Si vous ne pouvez pas prétendre au KATA, ce qui est le cas de la plupart des personnes qui facturent des entreprises ou des clients étrangers, la Hongrie propose tout de même des options compétitives. Les deux alternatives les plus courantes pour les particuliers sont :
- L'imposition forfaitaire (atalanyado, impôt forfaitaire) : un régime d'entrepreneur individuel où une part fixe du chiffre d'affaires est réputée être un coût, et le bénéfice restant est imposé au taux normal de l'impôt sur le revenu des personnes de 15% plus les cotisations. Point crucial, il permet de facturer des entreprises, contrairement au KATA.
- Une société à responsabilité limitée (Kft, société à responsabilité limitée) : constituer une Kft vous permet de facturer n'importe quel client et de bénéficier de l'impôt sur les sociétés de 9%, le taux affiché le plus bas de l'UE (source), au prix d'une administration plus lourde.
La voie gagnante dépend de vos clients, de vos marges et de la quantité de paperasse que vous voulez porter. Il vaut la peine de comparer les options Kft, Bt et entrepreneur individuel côte à côte, de lire les étapes pour immatriculer une Kft, et de comprendre comment la TVA hongroise s'applique une fois que vous facturez, avant de vous engager. Pour le tableau plus large, consultez le hub sur la création d'entreprise en Hongrie. Comme le statut fiscal façonne votre sécurité sociale, votre pension et votre responsabilité, un comptable ou un conseiller fiscal hongrois est la bonne personne pour confirmer ce qui convient le mieux à votre situation.
Questions fréquentes
Puis-je utiliser le KATA si je facture des clients ou des entreprises à l'étranger ?
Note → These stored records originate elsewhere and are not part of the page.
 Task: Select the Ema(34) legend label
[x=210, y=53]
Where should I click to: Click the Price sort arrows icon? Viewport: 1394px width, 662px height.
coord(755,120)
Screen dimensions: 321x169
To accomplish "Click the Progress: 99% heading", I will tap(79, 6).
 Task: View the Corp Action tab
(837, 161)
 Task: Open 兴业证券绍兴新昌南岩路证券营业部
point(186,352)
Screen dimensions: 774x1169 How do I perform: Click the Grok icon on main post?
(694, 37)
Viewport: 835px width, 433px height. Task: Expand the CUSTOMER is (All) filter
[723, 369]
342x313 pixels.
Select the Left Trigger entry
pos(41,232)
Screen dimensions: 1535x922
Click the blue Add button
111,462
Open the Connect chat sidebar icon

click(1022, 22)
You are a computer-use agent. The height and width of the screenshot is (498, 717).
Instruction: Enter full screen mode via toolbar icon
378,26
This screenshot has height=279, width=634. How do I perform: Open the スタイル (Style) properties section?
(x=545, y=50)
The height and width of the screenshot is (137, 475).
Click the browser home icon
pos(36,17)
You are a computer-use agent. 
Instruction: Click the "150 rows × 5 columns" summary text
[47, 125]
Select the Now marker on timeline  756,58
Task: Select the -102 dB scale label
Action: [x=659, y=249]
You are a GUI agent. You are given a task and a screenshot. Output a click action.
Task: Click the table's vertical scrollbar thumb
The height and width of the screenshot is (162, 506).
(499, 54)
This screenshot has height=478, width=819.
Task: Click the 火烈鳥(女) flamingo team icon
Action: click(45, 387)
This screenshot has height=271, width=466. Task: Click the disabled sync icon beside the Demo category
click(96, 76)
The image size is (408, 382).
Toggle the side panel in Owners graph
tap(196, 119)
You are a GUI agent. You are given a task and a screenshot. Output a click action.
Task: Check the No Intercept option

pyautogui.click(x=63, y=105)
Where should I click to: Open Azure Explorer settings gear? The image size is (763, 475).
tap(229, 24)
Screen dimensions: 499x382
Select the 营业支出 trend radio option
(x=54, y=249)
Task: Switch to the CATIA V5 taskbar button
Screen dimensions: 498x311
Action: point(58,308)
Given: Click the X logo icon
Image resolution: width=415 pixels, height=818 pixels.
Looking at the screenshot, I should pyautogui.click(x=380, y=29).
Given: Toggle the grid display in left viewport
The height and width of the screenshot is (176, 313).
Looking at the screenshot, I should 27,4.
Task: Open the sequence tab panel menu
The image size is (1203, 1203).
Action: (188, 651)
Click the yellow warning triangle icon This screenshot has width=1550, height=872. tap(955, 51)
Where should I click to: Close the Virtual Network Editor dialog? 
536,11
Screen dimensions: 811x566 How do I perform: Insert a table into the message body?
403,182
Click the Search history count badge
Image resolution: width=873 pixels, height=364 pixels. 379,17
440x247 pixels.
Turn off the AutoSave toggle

Non. Un revenu provenant de tout payeur qui est une personne morale, y compris une entreprise étrangère, met fin au statut KATA, car un contribuable au KATA ne peut facturer que des particuliers. Le transport de passagers en taxi est la seule exception, de sorte que la plupart des indépendants B2B et à distance doivent utiliser un régime différent comme l'imposition forfaitaire ou une société.
À combien s'élève le KATA par mois en 2026 ?
L'impôt forfaitaire est de HUF 50,000 par mois (environ 125 EUR), qui couvre l'impôt sur le revenu des personnes et les propres cotisations du contribuable sur cette activité jusqu'à 18 millions de HUF de revenu annuel. Le revenu supérieur à 18 millions de HUF dans une année civile entraîne un impôt spécial de 40% sur l'excédent.
Les salariés ayant un emploi à plein temps peuvent-ils aussi utiliser le KATA ?
Non. Quiconque est dans une relation de travail d'au moins 36 heures par semaine, les emplois cumulés étant additionnés, n'est pas considéré comme un entrepreneur individuel à plein temps et ne peut pas choisir le KATA. Le régime est réservé aux personnes dont le travail indépendant est l'occupation principale.
Le KATA revient-il en 2027 ?
Le gouvernement a annoncé en juin 2026 qu'il entend élargir l'accès au KATA à partir de 2027, avec un projet de législation attendu autour du tournant de 2026 et 2027. Ce n'est pas encore une loi et il devrait comporter des garde-fous anti-abus, alors il faut le considérer comme un projet susceptible de changer plutôt que comme une option actuelle.
Quelle est la meilleure alternative au KATA pour un indépendant ?
Pour les entrepreneurs individuels qui facturent des entreprises, l'imposition forfaitaire (atalanyado) est le premier choix habituel, car elle autorise les clients professionnels et impose le bénéfice à l'impôt sur le revenu des personnes de 15%. Ceux qui prévoient de se développer ou de travailler avec de plus gros clients constituent souvent une Kft pour facturer librement et utiliser l'impôt sur les sociétés de 9%.
Cet article fournit des informations générales pour les personnes qui s'installent en Hongrie, revu pour la dernière fois en juillet 2026. Il ne constitue pas un conseil juridique, fiscal ou médical. Les règles changent souvent : vérifiez toujours les informations en vigueur auprès des sources officielles citées ci-dessus avant d'agir.